Hub sustainability project hopes to reduce energy consumption

A Hub sustainability project is being implemented by the Estates Office at DCU in a bid to reduce energy consumption in the Hub and make DCU a greener campus.

The initiative aims to cut down energy consumption rates in DCU’s main student centre (which also incorporates Spar and the NuBar) by 15% in the months of February, March and April. According to Estates Officer Richard Kelly, the campaign is an idea to see how they can get students involved in saving energy and help DCU work towards attaining the ‘Green Flag’ status.

Students’ Union President Paul Doherty is fully behind the new initiative. “Without even realising it, we use a huge amount of energy that we can easily decrease. This is a great initiative and we are hopeful to reach our target.”

If the Hub’s energy-saving target is achieved, 12.4 tonnes of CO2, the equivalent extraction from a large woodland area, will be saved, as will 25 per cent of DCU’s annual energy bill.

Tips for saving energy in the Hub will be advertised around campus during the campaign months. The recommendations include: switching off lights in rooms when they are not in use; switching off machines such as printers when they are not in use and switching off PCs at night.

At the launch of DCU’s Green Flag initiative in March 2012, university President Prof Briain MacCraith paid tribute to all those who work towards making the campus a cleaner and more sustainable environment.
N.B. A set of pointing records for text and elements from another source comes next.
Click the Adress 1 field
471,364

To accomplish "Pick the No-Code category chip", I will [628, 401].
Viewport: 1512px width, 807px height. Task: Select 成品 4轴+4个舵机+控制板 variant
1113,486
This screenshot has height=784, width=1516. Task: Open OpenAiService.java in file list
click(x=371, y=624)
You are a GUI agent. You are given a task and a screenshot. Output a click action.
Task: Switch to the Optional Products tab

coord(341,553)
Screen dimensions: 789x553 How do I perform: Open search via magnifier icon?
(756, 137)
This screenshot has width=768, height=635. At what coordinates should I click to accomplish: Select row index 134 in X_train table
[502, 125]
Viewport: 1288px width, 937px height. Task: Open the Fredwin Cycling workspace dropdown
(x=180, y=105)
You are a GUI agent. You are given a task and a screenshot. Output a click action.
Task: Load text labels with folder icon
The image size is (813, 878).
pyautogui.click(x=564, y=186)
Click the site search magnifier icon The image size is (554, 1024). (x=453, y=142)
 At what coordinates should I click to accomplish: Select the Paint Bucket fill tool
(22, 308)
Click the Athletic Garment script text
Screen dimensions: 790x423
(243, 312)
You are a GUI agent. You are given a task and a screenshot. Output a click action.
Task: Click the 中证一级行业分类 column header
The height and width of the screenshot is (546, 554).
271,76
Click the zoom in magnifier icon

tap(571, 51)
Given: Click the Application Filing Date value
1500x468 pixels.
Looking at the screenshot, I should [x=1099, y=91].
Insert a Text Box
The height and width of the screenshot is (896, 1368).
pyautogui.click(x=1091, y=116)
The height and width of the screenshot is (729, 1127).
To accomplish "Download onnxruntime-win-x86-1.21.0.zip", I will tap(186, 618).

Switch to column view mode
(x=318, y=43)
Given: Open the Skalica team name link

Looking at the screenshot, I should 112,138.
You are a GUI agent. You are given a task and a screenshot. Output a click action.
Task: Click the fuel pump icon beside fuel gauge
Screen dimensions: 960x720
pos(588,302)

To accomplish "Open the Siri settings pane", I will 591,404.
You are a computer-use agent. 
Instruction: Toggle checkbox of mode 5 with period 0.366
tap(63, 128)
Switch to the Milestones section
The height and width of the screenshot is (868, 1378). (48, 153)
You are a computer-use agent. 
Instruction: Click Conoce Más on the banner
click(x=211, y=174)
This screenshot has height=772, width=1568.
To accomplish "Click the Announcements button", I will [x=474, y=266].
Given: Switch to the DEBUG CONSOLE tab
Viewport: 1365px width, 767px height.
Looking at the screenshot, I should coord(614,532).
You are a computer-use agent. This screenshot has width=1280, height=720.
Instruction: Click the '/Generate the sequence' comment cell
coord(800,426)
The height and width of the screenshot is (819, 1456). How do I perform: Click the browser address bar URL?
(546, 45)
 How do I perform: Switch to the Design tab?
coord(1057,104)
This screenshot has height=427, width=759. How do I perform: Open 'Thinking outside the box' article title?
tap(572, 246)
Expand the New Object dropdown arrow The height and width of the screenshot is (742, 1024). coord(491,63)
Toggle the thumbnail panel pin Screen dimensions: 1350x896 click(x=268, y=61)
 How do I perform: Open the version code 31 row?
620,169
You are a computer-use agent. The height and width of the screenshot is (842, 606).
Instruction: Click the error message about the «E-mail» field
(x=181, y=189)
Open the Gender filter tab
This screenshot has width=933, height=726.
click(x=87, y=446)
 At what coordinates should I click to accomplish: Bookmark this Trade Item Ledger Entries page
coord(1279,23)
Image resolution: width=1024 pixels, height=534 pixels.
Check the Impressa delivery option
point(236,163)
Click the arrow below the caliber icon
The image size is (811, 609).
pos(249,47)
The scheme hopes to see DCU achieve Green Campus certification by An Taisce in the near future.

University College Cork became the first third-level institution in the world to achieve the internationally-recognised ‘Green Flag’ award in 2010. The university was awarded the status following a three-year student-led ‘green campus’ programme.

Speaking at the award of the status to UCC, Dr Michael John O’Mahony of An Taisce said “hundreds of thousands of students have been brought up with green schools, sometimes starting at pre-school. It is critical that the chain not be broken once they complete the Leaving Cert. It needs to continue into 3rd level, and from there into their professional as well as their personal lives so they become life-long ambassadors of sustainable living”.